RAW DATA>
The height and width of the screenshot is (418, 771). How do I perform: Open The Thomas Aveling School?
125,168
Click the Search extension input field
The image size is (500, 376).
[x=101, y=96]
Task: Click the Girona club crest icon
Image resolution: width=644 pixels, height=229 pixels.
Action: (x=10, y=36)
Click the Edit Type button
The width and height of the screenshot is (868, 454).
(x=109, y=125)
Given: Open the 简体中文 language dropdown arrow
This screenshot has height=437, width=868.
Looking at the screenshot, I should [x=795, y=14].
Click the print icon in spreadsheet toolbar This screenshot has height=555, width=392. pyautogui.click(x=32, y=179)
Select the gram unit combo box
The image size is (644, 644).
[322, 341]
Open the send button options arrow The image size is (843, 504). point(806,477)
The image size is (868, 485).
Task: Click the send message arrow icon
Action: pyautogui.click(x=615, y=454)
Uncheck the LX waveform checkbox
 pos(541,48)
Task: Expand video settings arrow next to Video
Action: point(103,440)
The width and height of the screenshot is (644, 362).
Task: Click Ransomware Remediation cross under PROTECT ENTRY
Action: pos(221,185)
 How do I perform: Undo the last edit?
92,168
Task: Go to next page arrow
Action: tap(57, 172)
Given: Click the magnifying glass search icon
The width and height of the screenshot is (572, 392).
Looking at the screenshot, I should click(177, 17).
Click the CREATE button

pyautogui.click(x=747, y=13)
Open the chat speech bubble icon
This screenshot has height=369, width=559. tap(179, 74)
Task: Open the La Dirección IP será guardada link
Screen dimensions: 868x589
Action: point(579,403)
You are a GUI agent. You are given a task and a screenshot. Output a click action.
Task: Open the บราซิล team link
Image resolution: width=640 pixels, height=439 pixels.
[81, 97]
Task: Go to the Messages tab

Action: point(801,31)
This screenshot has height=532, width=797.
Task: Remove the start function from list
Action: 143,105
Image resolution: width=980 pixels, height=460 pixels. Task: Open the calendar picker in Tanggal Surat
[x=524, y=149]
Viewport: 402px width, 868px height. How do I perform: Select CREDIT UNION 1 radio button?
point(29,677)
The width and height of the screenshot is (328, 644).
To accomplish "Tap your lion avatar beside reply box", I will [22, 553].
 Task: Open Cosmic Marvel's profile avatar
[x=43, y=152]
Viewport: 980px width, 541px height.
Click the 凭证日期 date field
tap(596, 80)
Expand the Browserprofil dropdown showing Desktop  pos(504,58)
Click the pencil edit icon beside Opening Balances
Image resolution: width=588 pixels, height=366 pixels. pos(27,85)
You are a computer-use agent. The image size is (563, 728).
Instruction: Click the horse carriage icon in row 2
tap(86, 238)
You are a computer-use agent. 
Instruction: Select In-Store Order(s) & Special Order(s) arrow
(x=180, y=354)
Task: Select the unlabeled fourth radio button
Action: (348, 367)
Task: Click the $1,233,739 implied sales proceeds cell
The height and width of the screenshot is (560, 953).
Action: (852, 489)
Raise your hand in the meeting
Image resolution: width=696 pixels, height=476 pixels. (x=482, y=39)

EXERCISE DIRECTIONS> Search the material above for lines containing the string "computer", then pull them out.

YOUR RESPONSE>
You are a computer-use agent. The image size is (563, 728).
You are a computer-use agent. 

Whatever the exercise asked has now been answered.